I suspect this only happens due to testing on empty tables. Not only is 
testing of indexes on small tables rather pointless in general, but more 
importantly there will be no statistics. So we fall back to some default 
estimates, but we also don't have relallvisible etc which is crucial for 
estimating index-only scans. I'd bet that's why the cost estimates for 
index scans and index-only scans are the same here.
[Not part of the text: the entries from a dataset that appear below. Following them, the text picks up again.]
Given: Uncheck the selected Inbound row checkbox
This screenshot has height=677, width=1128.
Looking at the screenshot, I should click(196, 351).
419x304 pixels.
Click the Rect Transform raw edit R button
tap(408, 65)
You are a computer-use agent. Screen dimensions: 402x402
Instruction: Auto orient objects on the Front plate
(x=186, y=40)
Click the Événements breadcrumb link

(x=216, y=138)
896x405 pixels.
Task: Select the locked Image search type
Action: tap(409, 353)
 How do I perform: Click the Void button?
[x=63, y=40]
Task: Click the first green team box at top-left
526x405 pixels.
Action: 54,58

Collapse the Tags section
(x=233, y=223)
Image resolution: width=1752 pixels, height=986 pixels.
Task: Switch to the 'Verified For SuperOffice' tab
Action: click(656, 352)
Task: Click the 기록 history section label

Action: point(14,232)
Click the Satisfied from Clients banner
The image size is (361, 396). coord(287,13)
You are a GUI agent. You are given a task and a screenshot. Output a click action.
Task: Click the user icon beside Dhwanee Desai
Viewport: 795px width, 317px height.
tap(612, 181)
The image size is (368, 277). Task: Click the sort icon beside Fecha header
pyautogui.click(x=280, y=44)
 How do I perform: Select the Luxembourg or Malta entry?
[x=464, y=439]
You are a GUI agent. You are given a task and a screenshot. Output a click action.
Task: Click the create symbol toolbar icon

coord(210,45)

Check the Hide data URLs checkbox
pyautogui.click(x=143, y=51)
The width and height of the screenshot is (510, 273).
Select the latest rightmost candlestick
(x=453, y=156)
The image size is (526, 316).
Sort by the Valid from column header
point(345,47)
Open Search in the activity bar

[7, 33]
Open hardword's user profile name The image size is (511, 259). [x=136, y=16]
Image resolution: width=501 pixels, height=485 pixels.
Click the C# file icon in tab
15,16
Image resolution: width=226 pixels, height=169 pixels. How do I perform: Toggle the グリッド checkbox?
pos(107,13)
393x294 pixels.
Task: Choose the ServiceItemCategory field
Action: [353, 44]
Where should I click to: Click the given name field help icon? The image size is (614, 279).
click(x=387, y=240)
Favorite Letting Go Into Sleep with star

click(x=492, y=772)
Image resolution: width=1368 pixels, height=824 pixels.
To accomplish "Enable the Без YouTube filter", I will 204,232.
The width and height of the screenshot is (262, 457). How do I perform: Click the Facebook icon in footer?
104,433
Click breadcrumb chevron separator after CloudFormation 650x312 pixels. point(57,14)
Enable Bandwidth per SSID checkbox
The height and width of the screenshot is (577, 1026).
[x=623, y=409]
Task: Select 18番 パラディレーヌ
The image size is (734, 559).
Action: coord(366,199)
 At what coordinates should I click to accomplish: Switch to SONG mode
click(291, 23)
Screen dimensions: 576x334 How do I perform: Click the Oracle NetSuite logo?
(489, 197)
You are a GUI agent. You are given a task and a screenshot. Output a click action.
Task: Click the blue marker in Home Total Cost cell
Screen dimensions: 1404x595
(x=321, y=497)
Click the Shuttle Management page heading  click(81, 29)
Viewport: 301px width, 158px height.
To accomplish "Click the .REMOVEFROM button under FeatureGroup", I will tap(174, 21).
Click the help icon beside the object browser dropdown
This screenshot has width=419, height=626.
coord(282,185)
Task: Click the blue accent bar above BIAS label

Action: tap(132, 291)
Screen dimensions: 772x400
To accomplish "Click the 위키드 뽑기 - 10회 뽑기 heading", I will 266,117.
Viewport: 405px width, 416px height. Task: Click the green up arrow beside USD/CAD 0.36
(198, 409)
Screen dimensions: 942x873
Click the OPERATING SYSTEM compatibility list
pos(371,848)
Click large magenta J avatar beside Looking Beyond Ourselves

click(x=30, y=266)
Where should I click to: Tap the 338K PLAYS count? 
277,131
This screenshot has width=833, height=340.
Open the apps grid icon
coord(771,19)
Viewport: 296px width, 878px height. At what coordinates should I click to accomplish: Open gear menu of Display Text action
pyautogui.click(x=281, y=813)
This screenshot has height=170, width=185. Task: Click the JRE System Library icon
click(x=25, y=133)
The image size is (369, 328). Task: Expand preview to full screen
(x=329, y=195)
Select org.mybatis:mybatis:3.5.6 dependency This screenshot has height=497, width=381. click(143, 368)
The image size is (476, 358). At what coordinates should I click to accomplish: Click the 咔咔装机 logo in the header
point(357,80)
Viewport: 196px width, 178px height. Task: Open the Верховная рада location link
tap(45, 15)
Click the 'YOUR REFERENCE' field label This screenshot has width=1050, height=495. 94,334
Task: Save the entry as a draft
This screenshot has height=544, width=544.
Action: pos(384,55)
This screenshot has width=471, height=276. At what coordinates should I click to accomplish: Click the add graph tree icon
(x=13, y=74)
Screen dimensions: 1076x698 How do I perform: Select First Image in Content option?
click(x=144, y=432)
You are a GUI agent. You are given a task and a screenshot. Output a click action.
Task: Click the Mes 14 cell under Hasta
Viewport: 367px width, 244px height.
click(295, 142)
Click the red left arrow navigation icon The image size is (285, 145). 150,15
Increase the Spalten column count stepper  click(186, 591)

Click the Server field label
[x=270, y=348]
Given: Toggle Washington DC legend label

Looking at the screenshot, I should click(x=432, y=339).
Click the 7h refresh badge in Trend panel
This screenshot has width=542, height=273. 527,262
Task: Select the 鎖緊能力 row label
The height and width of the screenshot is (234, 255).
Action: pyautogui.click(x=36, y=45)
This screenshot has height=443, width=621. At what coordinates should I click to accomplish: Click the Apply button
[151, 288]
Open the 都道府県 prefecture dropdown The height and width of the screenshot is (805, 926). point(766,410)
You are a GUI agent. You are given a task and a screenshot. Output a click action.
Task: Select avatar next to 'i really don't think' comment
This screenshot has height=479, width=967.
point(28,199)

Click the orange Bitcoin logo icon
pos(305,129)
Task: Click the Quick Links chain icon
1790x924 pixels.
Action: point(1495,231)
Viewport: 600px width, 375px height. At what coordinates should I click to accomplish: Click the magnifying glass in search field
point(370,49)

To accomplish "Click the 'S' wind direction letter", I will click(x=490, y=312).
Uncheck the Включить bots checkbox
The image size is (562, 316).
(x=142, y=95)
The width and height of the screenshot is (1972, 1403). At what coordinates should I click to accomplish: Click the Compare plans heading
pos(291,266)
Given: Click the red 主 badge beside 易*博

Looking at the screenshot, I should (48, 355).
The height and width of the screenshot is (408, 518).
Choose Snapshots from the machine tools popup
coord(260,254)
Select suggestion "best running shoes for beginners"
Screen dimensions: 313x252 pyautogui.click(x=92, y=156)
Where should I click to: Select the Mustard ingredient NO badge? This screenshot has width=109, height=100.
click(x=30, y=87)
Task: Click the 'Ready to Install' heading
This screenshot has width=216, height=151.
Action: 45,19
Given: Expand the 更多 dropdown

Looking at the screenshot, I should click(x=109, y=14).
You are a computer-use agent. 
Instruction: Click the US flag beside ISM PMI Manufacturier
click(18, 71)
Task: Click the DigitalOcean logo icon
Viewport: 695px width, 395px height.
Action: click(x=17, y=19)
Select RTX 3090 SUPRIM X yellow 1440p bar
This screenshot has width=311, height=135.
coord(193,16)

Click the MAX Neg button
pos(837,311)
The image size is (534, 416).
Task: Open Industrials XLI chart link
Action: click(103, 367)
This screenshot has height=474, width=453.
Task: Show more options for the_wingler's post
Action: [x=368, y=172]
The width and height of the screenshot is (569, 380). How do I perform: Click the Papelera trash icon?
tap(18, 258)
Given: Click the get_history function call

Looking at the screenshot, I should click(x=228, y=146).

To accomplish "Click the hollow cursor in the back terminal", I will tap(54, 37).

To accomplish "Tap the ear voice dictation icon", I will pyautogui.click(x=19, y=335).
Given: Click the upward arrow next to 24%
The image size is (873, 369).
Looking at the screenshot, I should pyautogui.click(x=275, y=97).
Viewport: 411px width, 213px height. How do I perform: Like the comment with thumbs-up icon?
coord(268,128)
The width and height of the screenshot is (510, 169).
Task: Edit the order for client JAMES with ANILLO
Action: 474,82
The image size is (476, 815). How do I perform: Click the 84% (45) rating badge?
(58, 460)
Yugo-san, have you observed this behavior on larger tables?


regards

-- 
Tomas Vondra                  http://www.2ndQuadrant.com
PostgreSQL Development, 24x7 Support, Remote DBA, Training & Services


Re: Preferring index-only-scan when the cost is equal

От
Yugo Nagata
Дата:
On Wed, 11 Jul 2018 14:37:46 +0200
Tomas Vondra <tomas.vondra@2ndquadrant.com> wrote:

> 
> On 07/11/2018 01:28 PM, Ashutosh Bapat wrote:

> > I don't think we should change add_path() for this. We will
> > unnecessarily check that condition even for the cases where we do not
> > create index paths. I think we should fix the caller of add_path()
> > instead to add index only path before any index paths. For that the
> > index list needs to be sorted by the possibility of using index only
> > scan.
> > 
> > But I think in your case, it might be better to first check whether
> > there is any costing error because of which index only scan's path has
> > the same cost as index scan path. Also I don't see any testcase which
> > will show why index only scan would be more efficient in your case.
> > May be provide output of EXPLAIN ANALYZE.
> > 
> 
> I suspect this only happens due to testing on empty tables. Not only is 
> testing of indexes on small tables rather pointless in general, but more 
> importantly there will be no statistics. So we fall back to some default 
> estimates, but we also don't have relallvisible etc which is crucial for 
> estimating index-only scans. I'd bet that's why the cost estimates for 
> index scans and index-only scans are the same here.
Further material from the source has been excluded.